Let's accentuate the positive

Russia and America know very well what the other side should not do. In Moscow's opinion, Washington should not deploy its missile defence shield in Central Europe, should not press ahead with Nato expansion to the East and should not rearm the Saakashvili regime. Russia, from Washington's point of view, should not meddle in the affairs of its neighbours, should not violate human rights at home and should not woo the dodgy regimes in Iran and Venezuela. But even if each side abided by the other's wishes, relations would hardly be on an even keel, because a relationship cannot be based solely on mutual bans and restrictions.

Even arms control is a manifestation of the same negativist approach to bilateral relations. Of course, a breakthrough in strategic arms cuts would be a historic achievement, yet although such breakthroughs occurred during the Cold War, they failed to banish mutual suspicions or prevent new spirals in the confrontation.

Perhaps the time has come to create a new positive agenda for Russia and the US. Such an agenda can hardly be worked out as long as there are so many irritants in the relationship. But let us forget for a moment about Iran, Georgia, missile defence and Nato, and instead look at the two countries' national priorities.

What are the real worries of ordinary Russians and Americans? Certainly not the time-frame of the deployment of missile defence in Poland and the Czech Republic or Ukraine's accession to Nato. Rather, what matters are those concerns that weigh on their day-to-day lives: unaffordable mortgages, the rising cost of education, the influx of illegal migrants, environmental degradation and other such issues.

That is where Russia and the US should seek common ground. Do we have any positive experience we could share with Americans? Do we face questions to which Americans have already found answers? Can both sides benefit from exchanging insight?

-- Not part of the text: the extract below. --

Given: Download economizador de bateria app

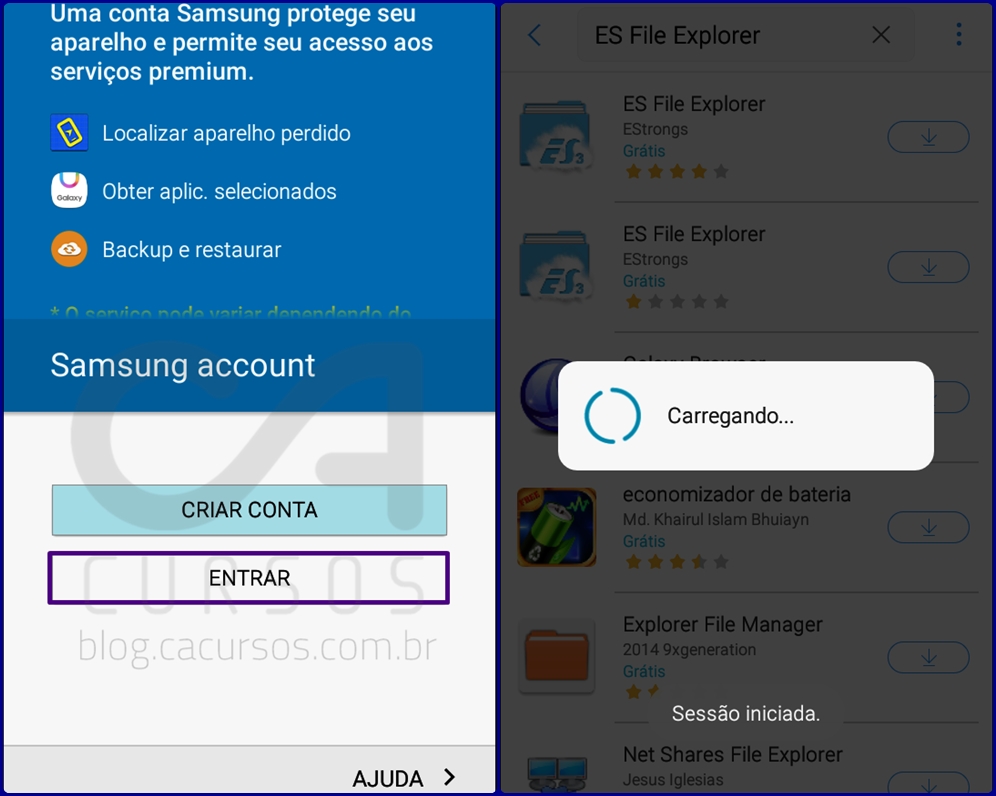Looking at the screenshot, I should (928, 527).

Can we draw new stakeholders into the bilateral relations, going beyond the narrow framework of expert panels in Moscow and Washington, who are obsessed with the traditional security problems?

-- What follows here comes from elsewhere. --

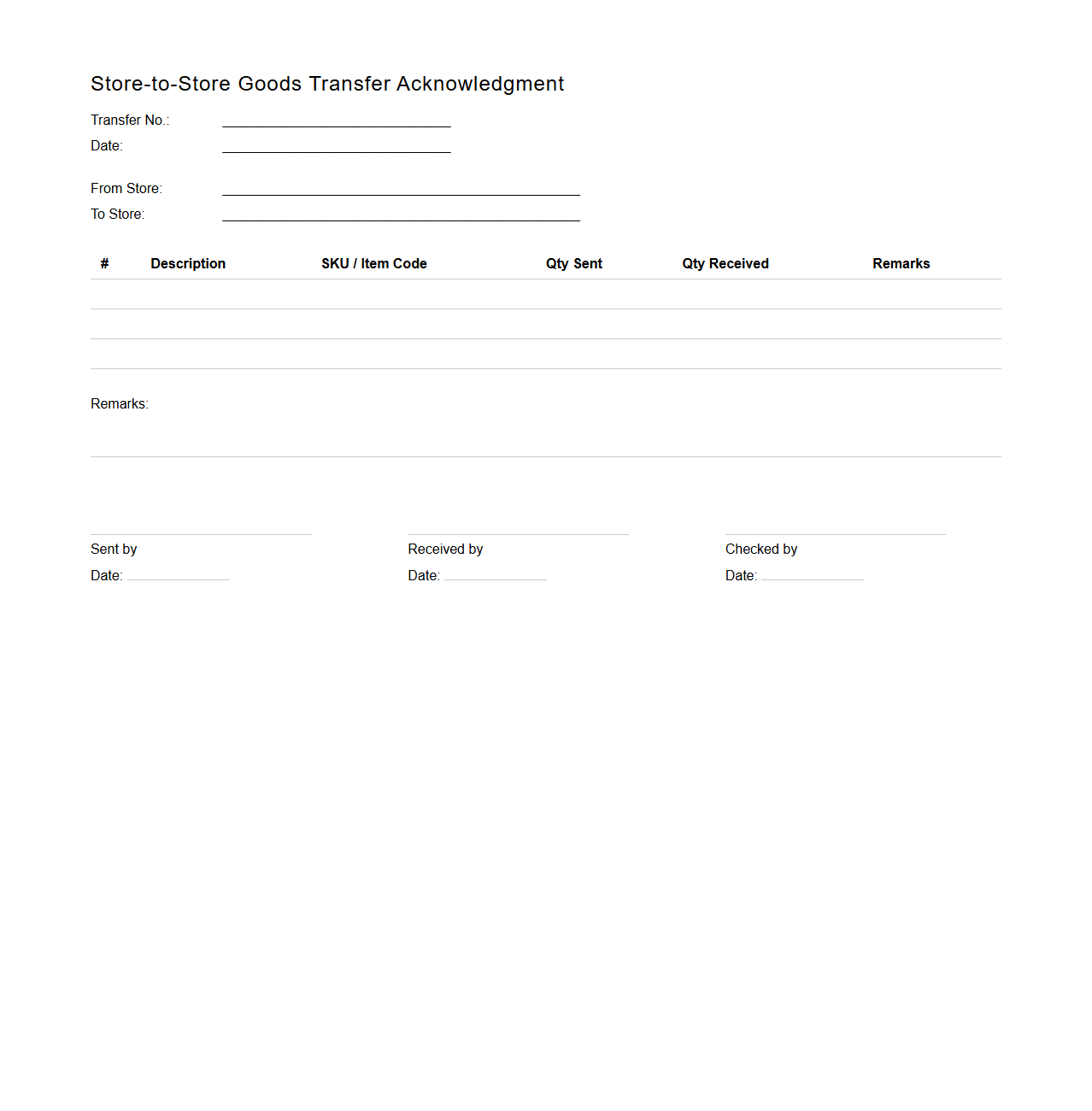1092x1111 pixels.
Task: Click the Sent by signature line
Action: click(x=201, y=533)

If presidents Dmitry Medvedev and Barack Obama really want to bring about a sea change in the relations between the two countries, the circle of participants in the dialogue must be dramatically enlarged. Apart from investing additional political capital, it is necessary to create a new framework to bring in educational institutions and municipalities, non-profit organisations and professional groups, local media and small businesses. It is important that the discussion of the new agenda involve not only the Foreign Ministry and the State Department, but also "non-core" ministries and agencies dealing with science and education, agriculture and energy, regional development and innovation.

Some may argue that the Gore-Chernomyrdin Commission set up in the early Nineties for these very purposes did not prevent a deterioration of bilateral relations, and that the commission was too bureaucratic and inefficient. However, things were still better with the commission than after it.

Furthermore, Russia is not what it was in the mid-1990s and a new version of the Gore-Chernomyrdin Commission would have a greater chance of success. Finally, the global economic crisis provides a powerful stimulus to cooperation.

Why shouldn't vice-president Biden and Prime Minister Putin try to improve on the performance of their predecessors?

Of course, the bureaucratic inertia that paralyses any new initiative has not gone away. That is why it is vital that the new Russian-American dialogue include a public dimension.

For all the twists and turns of Russia's political development in the past decade, it now has more potential partners for the "third sector" (i.e. the voluntary, or non-profit organisations) in the US. They range from big corporate charitable funds to tiny "single-issue" NGOs, from associations of universities to community schools.

Russia is changing before our eyes and these changes offer new mechanisms for fruitful interaction with the United States. Why not press these mechanisms into service today?

Andrei Kortunov is president of the New Eurasia Foundation in Moscow.